I can see where you're coming from, honestly, and while I would certainly like to purchase a DSi at one point, I wouldn't like to do so less than a year after I finally got my Lite (Christmas 2008. Yeah I know, I'm cheap).

I like my 'cart and use it a lot for the applications that third-party developers make for it; music/movie players, text readers, and instant messaging clients. It's no <insert smartphone here> but it sure helps when I need to play, say, one of the soundscapes on its storage to help me sleep, or to read chat roleplays on it.


----------



## Envy (Jul 31, 2009)

Ruko said:


> The Wii has no hardcore games





Conduit (though that sucks)
Deadly Creatures
Final Fantasy 4-2
Fire Emblem
Fragile
LIT
Madworld
Metroid Prime series
Monster Hunter 3
Muramasa: The Demon Blade
No More Heroes and sequal
Overlord: Dark Legend
Silent Hill: Shattered Memories
Tales of Symphonia 2
Zelda: Twilight Princess



Ruko said:


> The 360 has nothing but shooters





Alan Wake
Blue Dragon
Banjo Kazooie
Fable
Star Ocean
Viva Pinata



Ruko said:


> The PS3 doesn't have any games



MGS4
inFamous
Resistance (1 and 2)
Ratchet and Clank Future (Tools of Destruction, and a Crack in Time)
Killzone 2
LittleBigPlanet
God of War 3 (coming soon)
Uncharted (1 and 2)
MAG (coming soon)
Motorstorm series
Disgaea 3
Heavenly Sword
Gran Turismo 5 (prologue and regular)
Valkaria Chronocles
Folklore
 The Last Guardian (Coming soon)
 Heavy Rain (coming soon)


Though your pretty much right on the PC one.


----------



## Arcadium (Jul 31, 2009)

I lol when people say, "SEGA isn't Popular. There gonna go out of business".
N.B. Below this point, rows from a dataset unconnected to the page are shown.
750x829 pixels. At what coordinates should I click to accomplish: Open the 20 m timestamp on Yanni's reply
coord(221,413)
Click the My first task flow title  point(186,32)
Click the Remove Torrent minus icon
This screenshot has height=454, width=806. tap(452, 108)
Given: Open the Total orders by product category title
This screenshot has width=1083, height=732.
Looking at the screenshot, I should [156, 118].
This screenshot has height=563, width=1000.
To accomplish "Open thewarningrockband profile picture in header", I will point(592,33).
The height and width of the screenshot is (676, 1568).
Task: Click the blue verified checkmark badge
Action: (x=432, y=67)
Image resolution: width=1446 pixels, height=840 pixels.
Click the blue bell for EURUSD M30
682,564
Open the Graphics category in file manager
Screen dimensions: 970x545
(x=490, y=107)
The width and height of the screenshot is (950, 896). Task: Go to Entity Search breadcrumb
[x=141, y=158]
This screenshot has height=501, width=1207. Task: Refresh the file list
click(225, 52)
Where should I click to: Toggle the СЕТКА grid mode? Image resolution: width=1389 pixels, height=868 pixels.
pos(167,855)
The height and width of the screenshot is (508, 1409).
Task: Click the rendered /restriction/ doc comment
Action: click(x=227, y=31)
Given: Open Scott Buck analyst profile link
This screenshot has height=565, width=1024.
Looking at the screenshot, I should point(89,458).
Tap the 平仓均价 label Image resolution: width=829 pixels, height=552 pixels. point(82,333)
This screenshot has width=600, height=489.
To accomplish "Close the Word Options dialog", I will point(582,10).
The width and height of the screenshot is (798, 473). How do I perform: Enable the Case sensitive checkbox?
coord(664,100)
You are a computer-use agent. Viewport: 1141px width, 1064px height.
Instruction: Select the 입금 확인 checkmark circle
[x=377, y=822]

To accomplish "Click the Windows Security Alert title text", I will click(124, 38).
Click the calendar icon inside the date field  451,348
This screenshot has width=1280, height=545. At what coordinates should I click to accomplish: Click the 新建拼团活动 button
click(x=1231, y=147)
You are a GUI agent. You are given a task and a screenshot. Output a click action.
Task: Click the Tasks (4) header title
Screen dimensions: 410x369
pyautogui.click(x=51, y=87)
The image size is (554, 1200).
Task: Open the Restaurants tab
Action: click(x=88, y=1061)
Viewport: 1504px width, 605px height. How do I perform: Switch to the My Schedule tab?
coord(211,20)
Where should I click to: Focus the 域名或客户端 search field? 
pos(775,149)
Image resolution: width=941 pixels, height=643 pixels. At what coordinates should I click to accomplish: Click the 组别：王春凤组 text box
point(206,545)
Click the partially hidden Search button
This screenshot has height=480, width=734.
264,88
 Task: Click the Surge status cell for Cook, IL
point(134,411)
SEGA happens to be (*Edit*) *ONE* the biggest producer of Arcade Games in Japan. You CAN'T go to an Arcade without seeing that Cobalt Blue Logo. It's an impossibility. Don't believe me, go to Japan. Walk into ANY arcade of ANY sort, and you'll see a SEGA logo. And there campainges are still very popular here. Sonic and Nights continue to sell great here.

SEGA was not formed by Nintendo. I don't know he was getting that.

And lastly, this is more of a Rant. Does anyone get really Pissed with the fact that the 360, even though it is advertised, can not be held vertical? If you do, it fucking rips itself apart! And you say this online, that it destroyed your discs and such that way, and you get flac online from people saying, "Well you should of known better", when it's fucking advertised that way! It's one of the main reasons why I bought the thing originally. I think it looked insanly great that way. But then it chewed up 2 of my games, PGR3 and Sonic Unleashed, and I said fuck it. This doesn't work.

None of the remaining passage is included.